### Material for this task:
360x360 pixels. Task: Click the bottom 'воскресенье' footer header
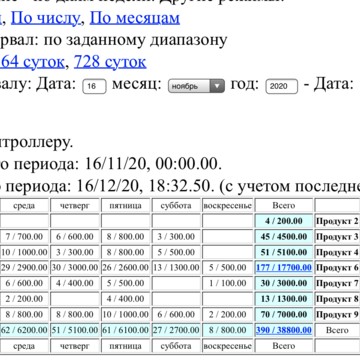[x=228, y=346]
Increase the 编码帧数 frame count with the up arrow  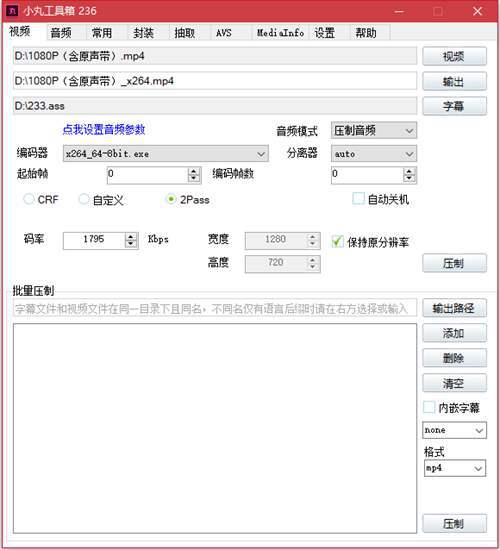coord(408,171)
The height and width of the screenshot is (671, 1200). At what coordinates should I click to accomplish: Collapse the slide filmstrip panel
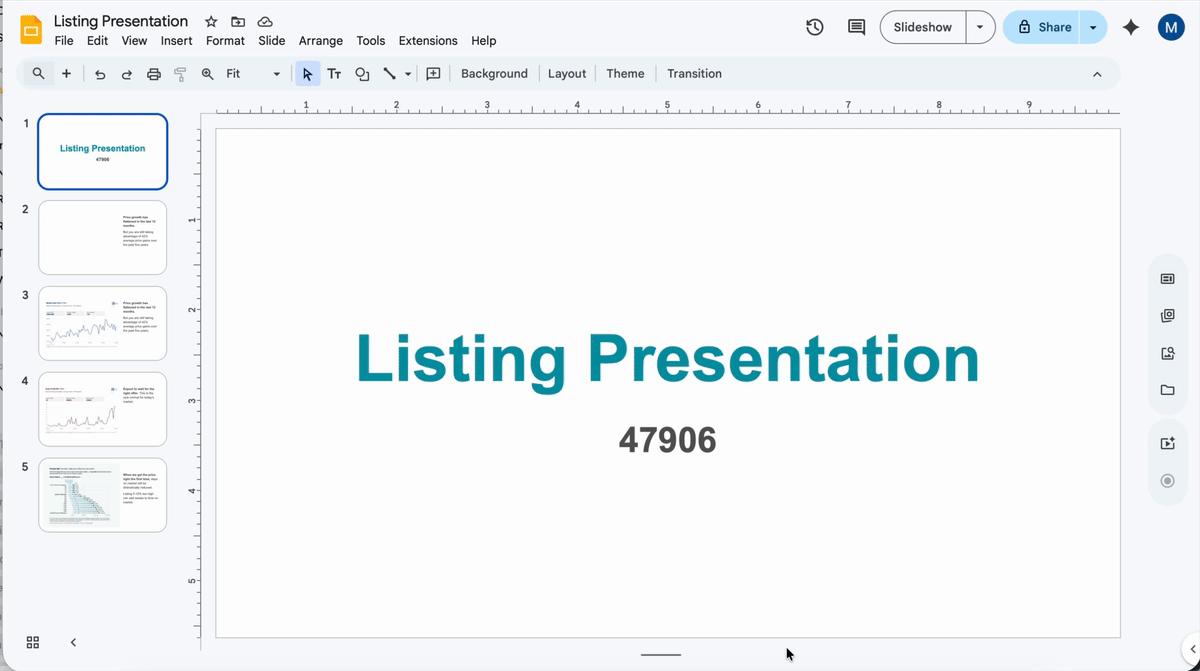click(72, 642)
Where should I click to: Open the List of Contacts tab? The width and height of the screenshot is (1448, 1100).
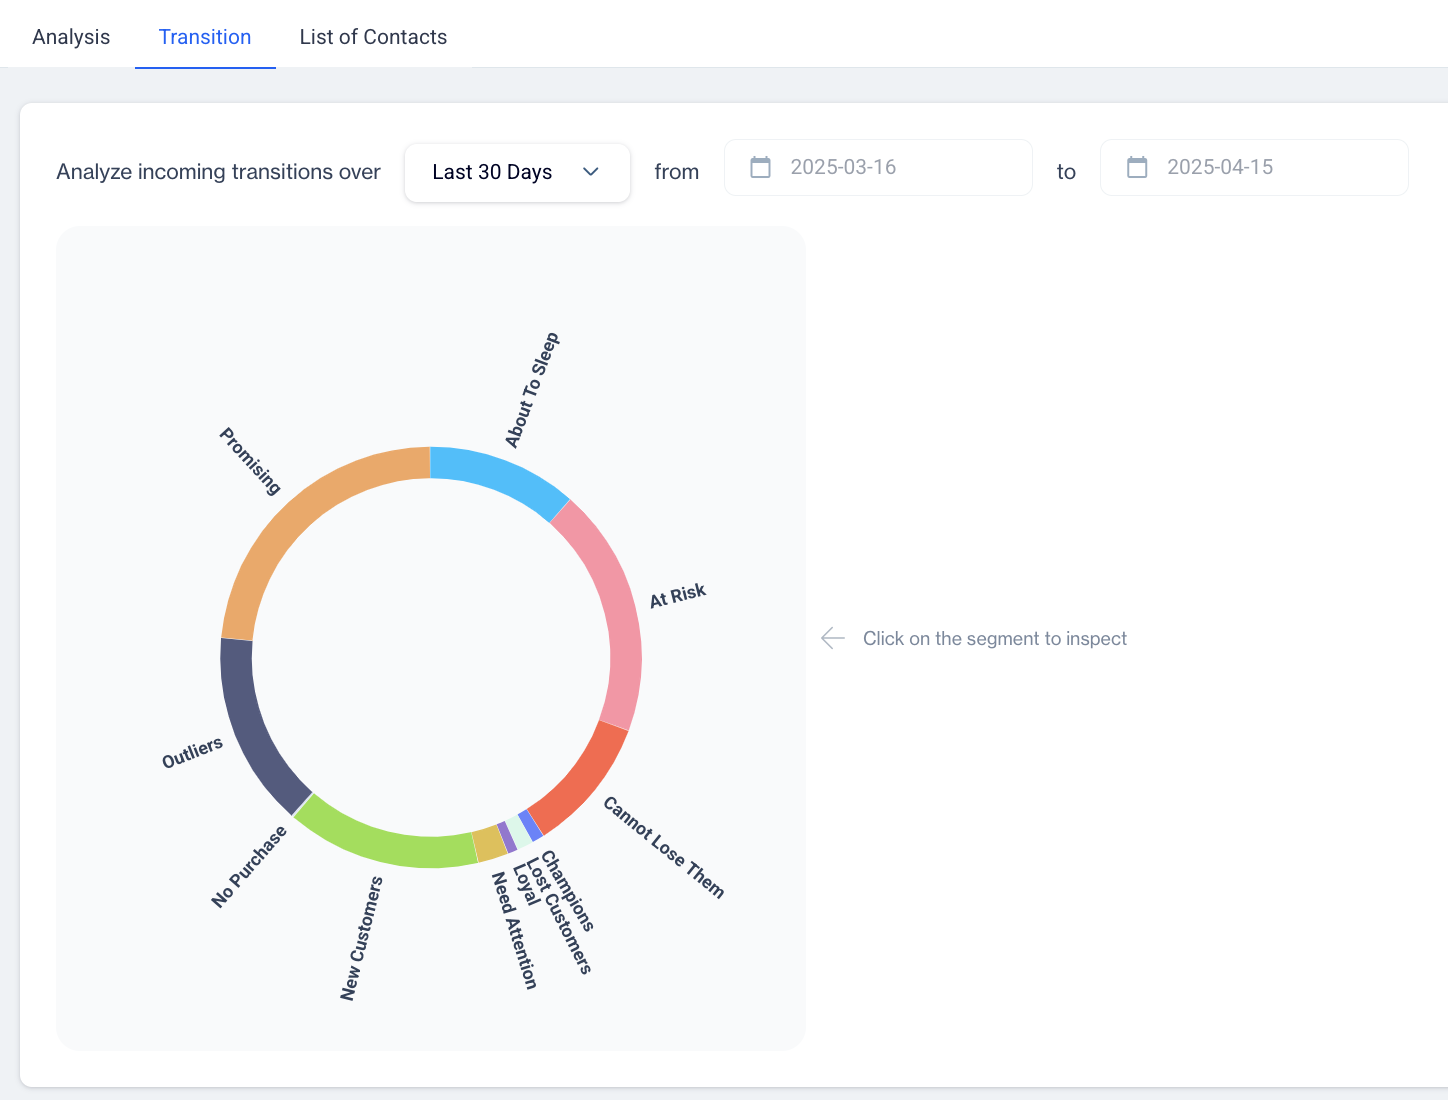[373, 37]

### Assignment:
Leave every picture out and copy precisely the lines from the one containing "Where should I" through the last line of the data above, both ends included.

### Finished exercise:
Where should I click to: Open the List of Contacts tab? The width and height of the screenshot is (1448, 1100).
[373, 37]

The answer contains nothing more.